In his dissent in The Civil Rights Cases, 109 U.S. 3, at 26, Justice Harlan attempted to focus the Court's attention upon the "substance and spirit of the recent amendments of the constitution," as well as the Civil Rights Act of 1866, now codified at 42 U.S.C. § 1981. He insisted that the Thirteenth Amendment should be read to give Congress the power "to the extent at least of protecting the race, so liberated, against discrimination, in respect of legal rights belonging to freemen, where such discrimination is based upon race." Id., at 37. The legacies of slavery did not disappear upon emancipation, but "such discrimination is a badge of servitude, the imposition of which congress may prevent under its power, through appropriate legislation, to enforce the thirteenth amendment." Id., at 43.

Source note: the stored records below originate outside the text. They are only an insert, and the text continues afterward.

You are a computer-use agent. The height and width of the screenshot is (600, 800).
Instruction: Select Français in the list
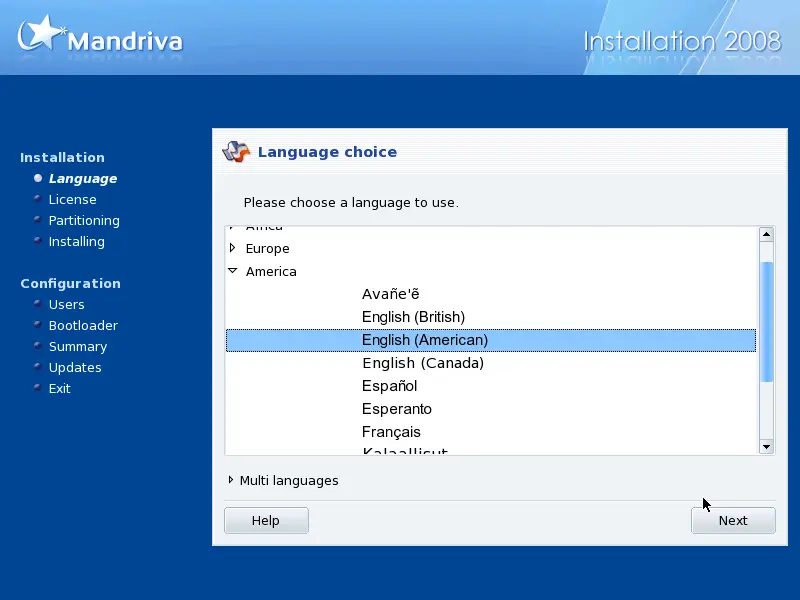click(x=391, y=432)
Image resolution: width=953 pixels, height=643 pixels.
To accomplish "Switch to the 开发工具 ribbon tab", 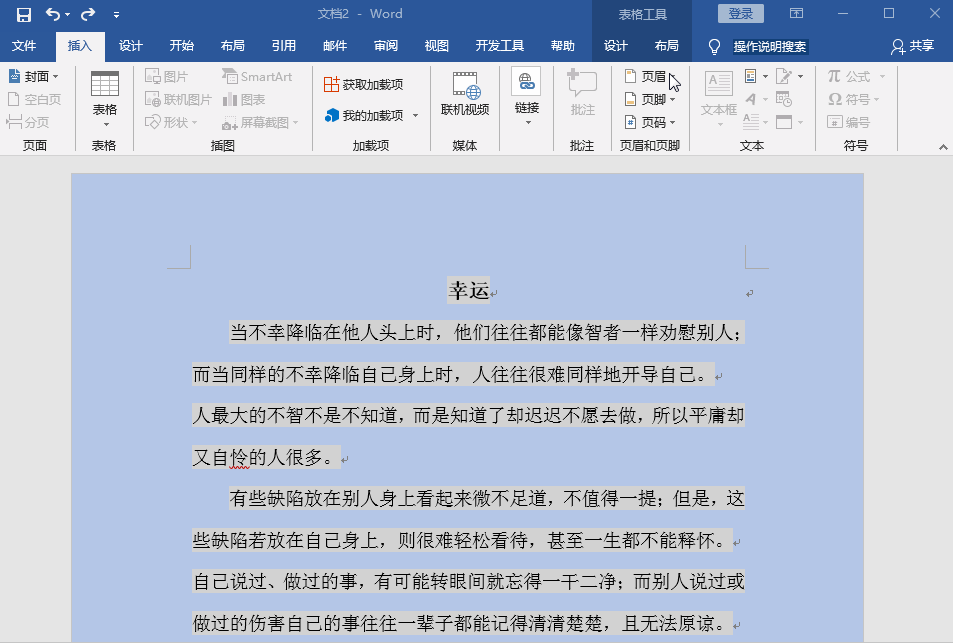I will [x=500, y=46].
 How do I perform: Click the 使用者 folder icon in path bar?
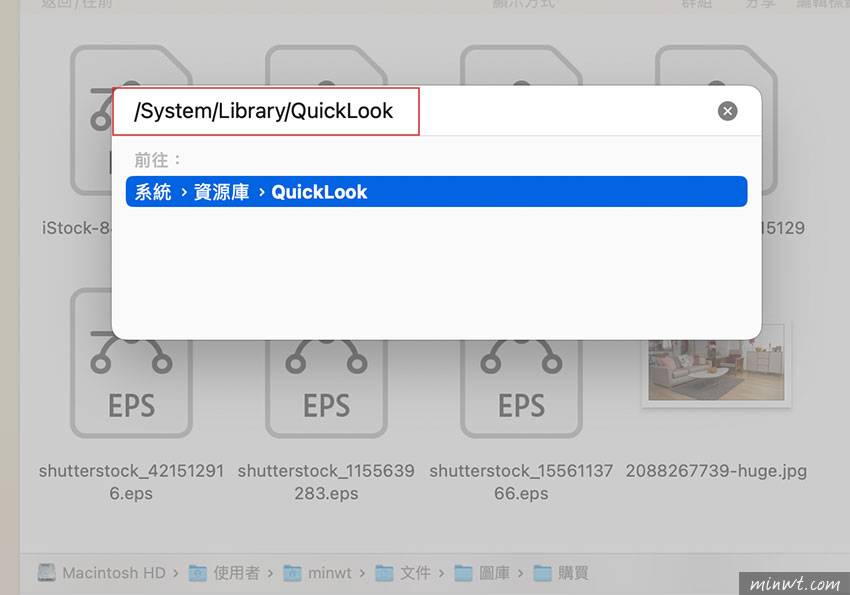(x=195, y=572)
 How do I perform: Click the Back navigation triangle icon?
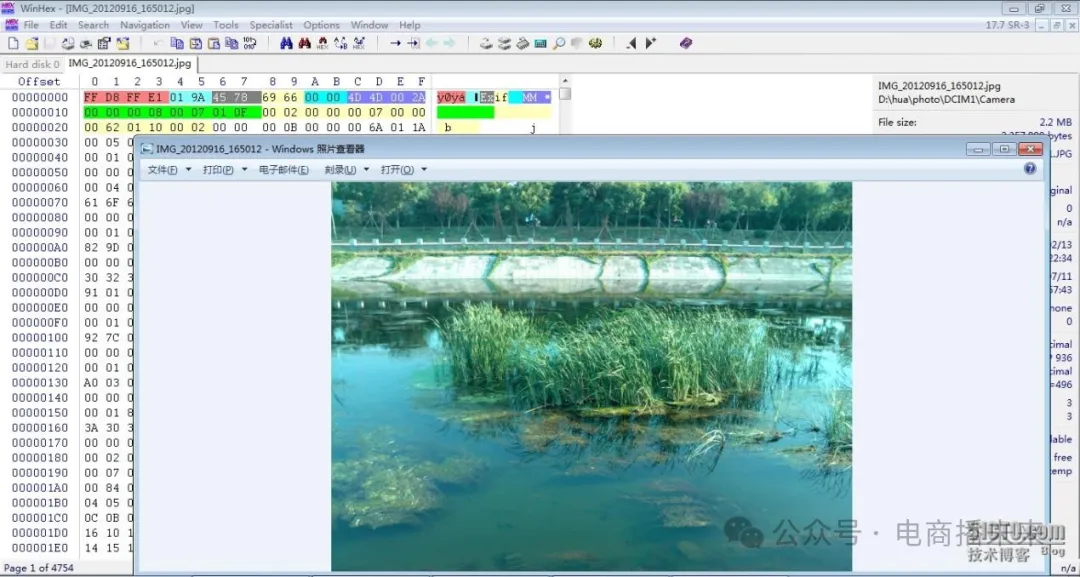click(631, 43)
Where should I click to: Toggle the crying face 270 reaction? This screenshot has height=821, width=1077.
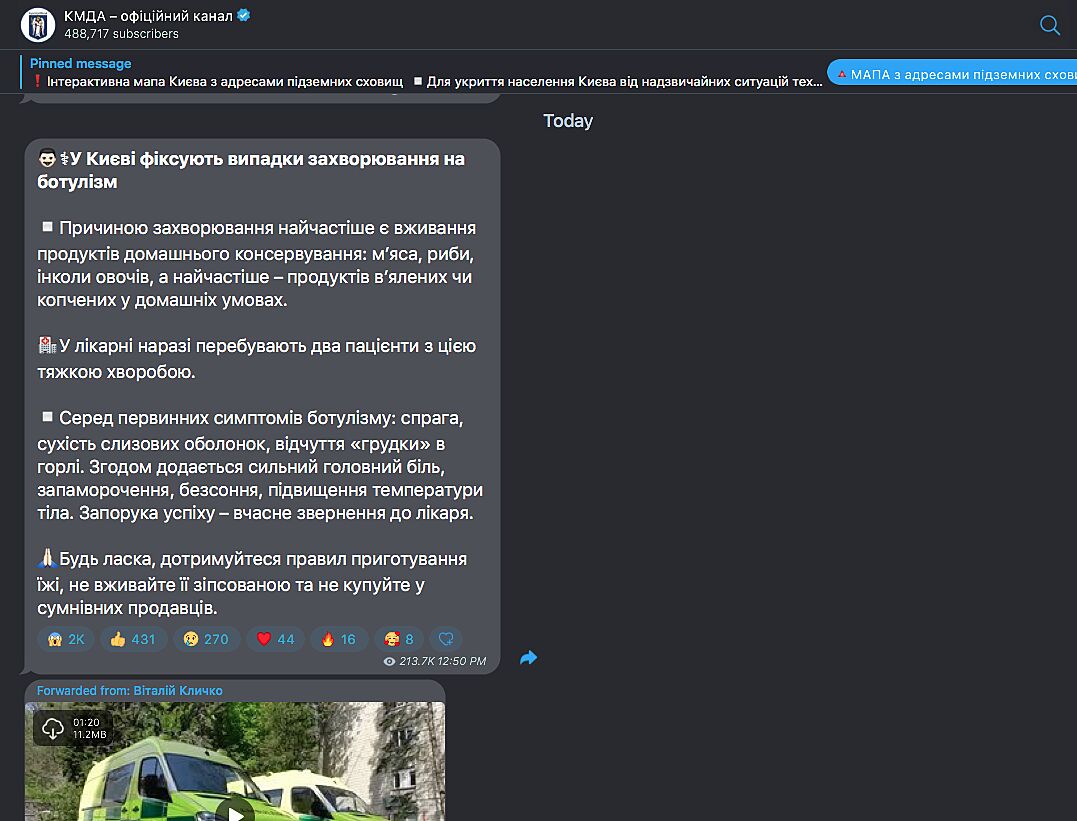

The Justices in The Civil Rights Cases would support Respondents in the cases before this Court today. The Court struck down the Civil Rights Act of 1875 essentially on federalism grounds - that such power to remedy private discrimination had not been granted to Congress and thus was reserved to the States, but noting with approval that States themselves could prohibit such discrimination. The Civil Rights Cases, 109 U.S., at 25. If the State of Michigan had passed a Michigan Civil Rights Act in 1875, the Court would have upheld it as a State power not forbidden under the Thirteenth and Fourteenth Amendments. See Heart of Atlanta Motel, Inc. v. United States, 379 U.S. 241, 261 (1964) ("[T]he Court in the Civil Rights Cases … noted with approval the laws of ‘all of the states' prohibiting discrimination."). This present Supreme Court should do no worse.